Rupiah menuturkan bahwa suaminya diketahui menjalin hubungan terlarang dengan adik kandungnya.
Keduanya dipergoki Rupiah saat bermalam di salah satu penginapan di Jombang, Jatim.
“Begitu saya ketahui hubungan suami istri saya diganggu, saya marah, tapi suami saya malah ngasih saya surat pegat (cerai). Saya dipegat dan suami milih adik saya,” katanya lagi, seperti dikutip dari Kompas.com, Selasa (30/7/2024).

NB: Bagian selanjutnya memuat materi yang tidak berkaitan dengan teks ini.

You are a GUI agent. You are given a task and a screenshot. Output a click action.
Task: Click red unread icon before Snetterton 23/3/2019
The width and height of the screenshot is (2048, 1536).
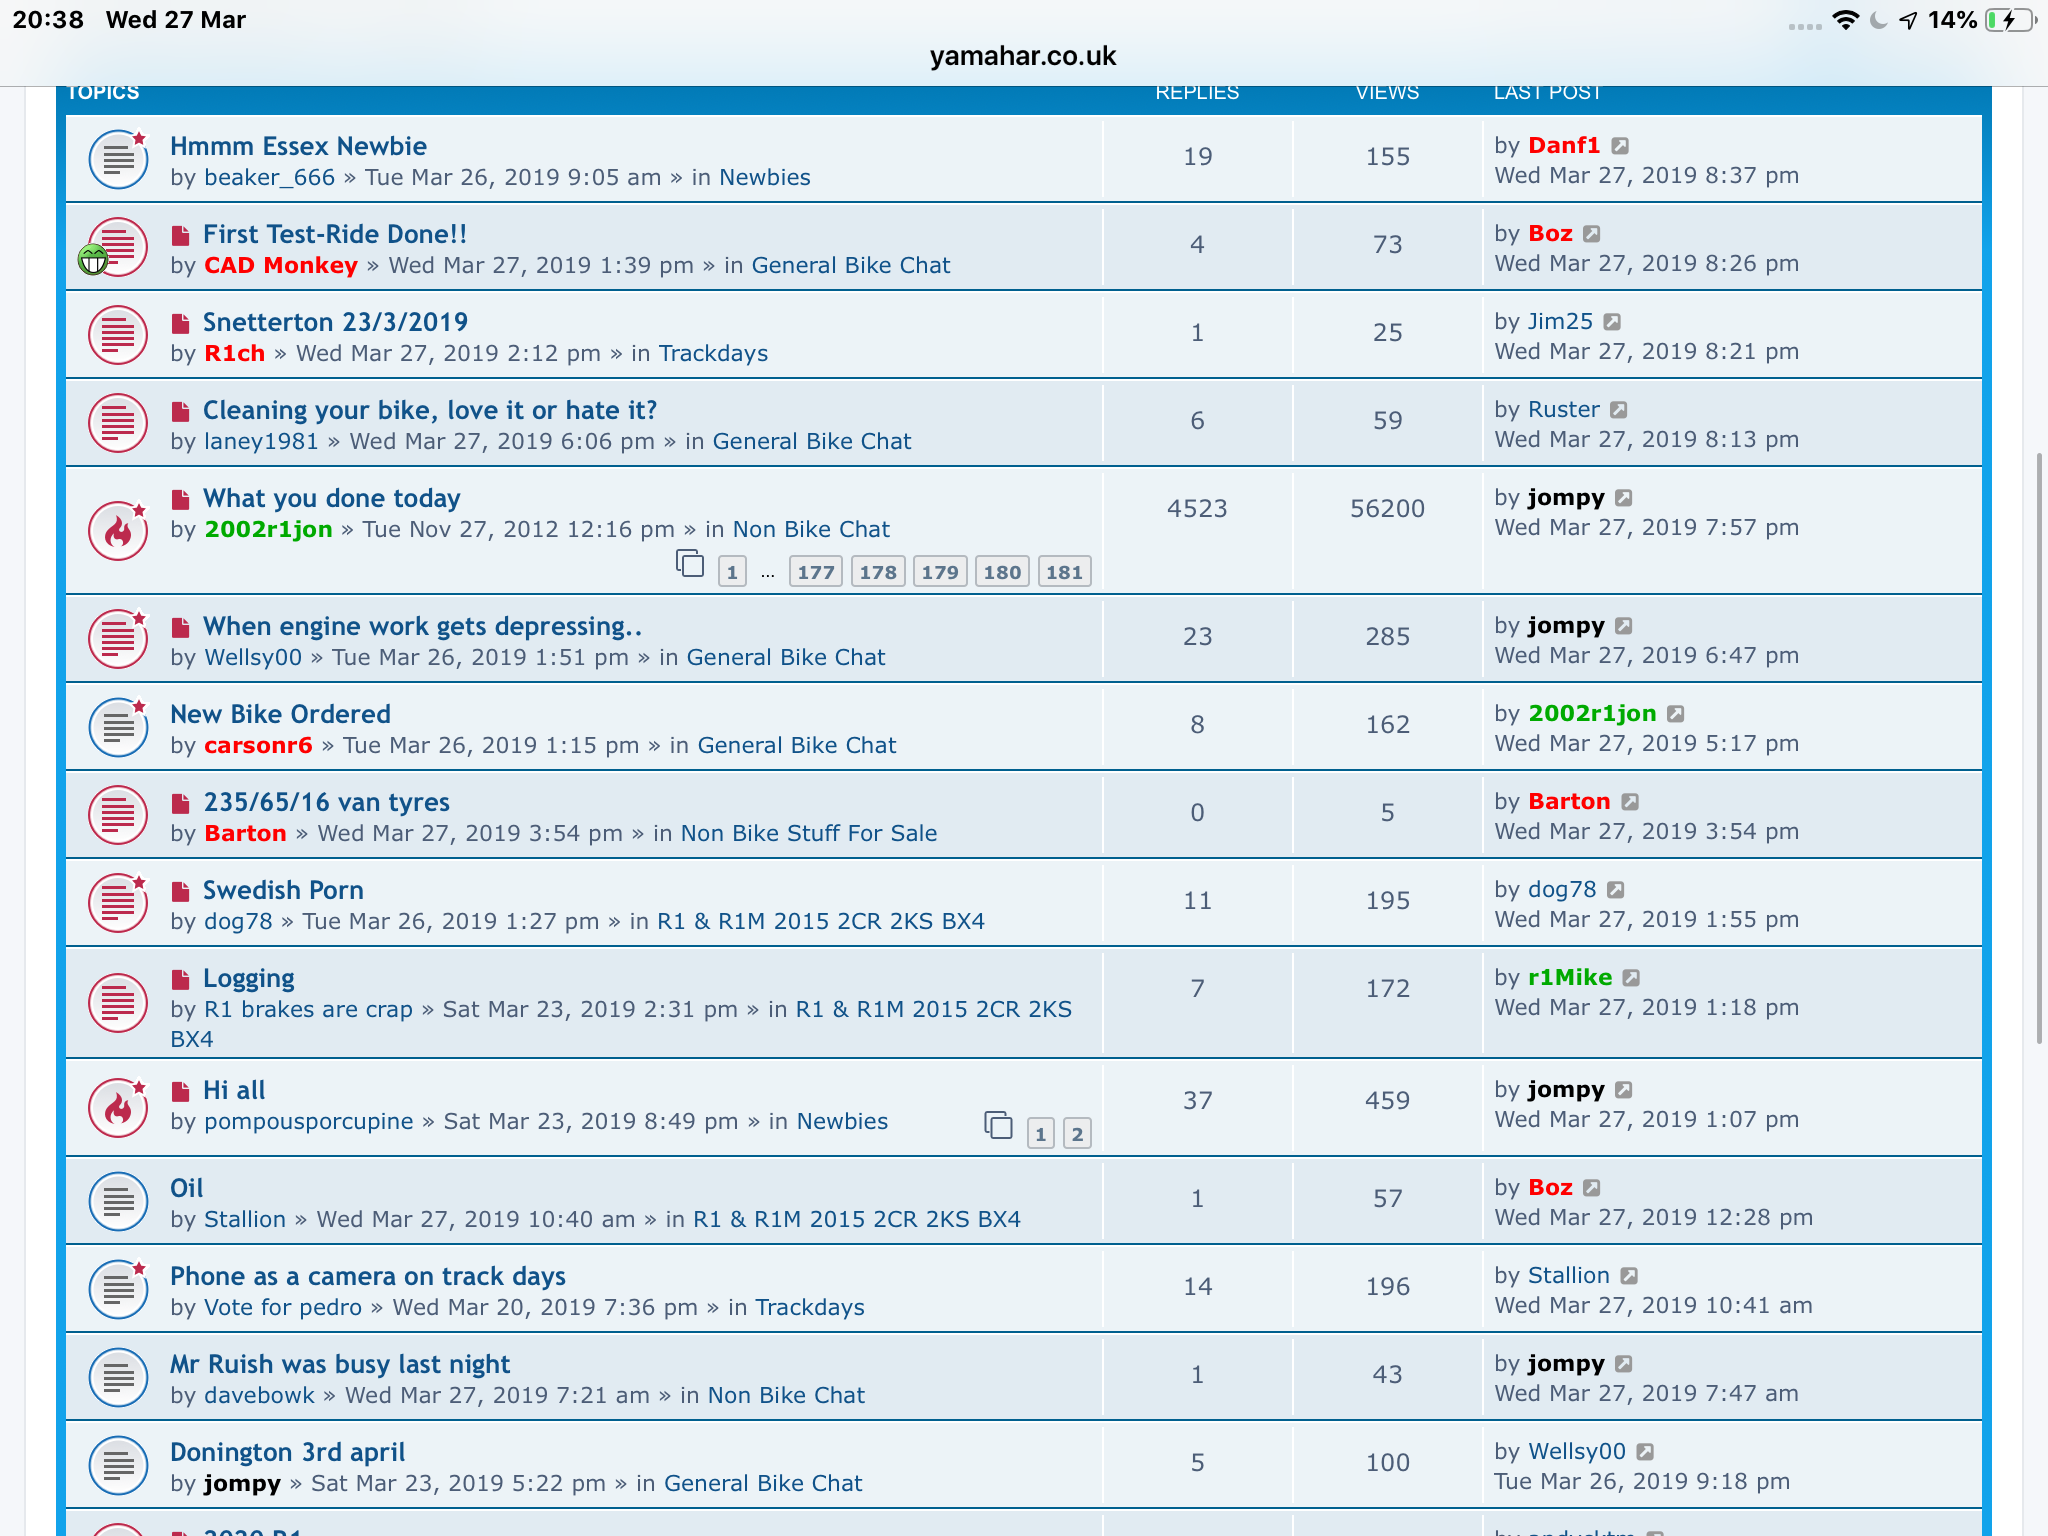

Mbah Rupiah mengaku tidak ingat persis semua kisah hidupnya, namun yang paling dia ingat dengan jelas adalah cerita asmara segitiga yang membuat hatinya sakit dan cukup membekas.
Ia memutuskan pergi dari Jombang untuk merantau ke Kalimantan dan mencoba menghapus luka yang diakibatkan orang-orang terdekatnya.
Mbah Rupiah pernah bekerja di sejumlah perusahaan di Kaltara sebagai tukang masak sebelum akhirnya telantar di Nunukan.
Tak berselang lama, sekitar enam bulan dari cerita perceraiannya, mantan suaminya mengembuskan napas terakhirnya karena sakit dan merasa bersalah dengan Rupiah.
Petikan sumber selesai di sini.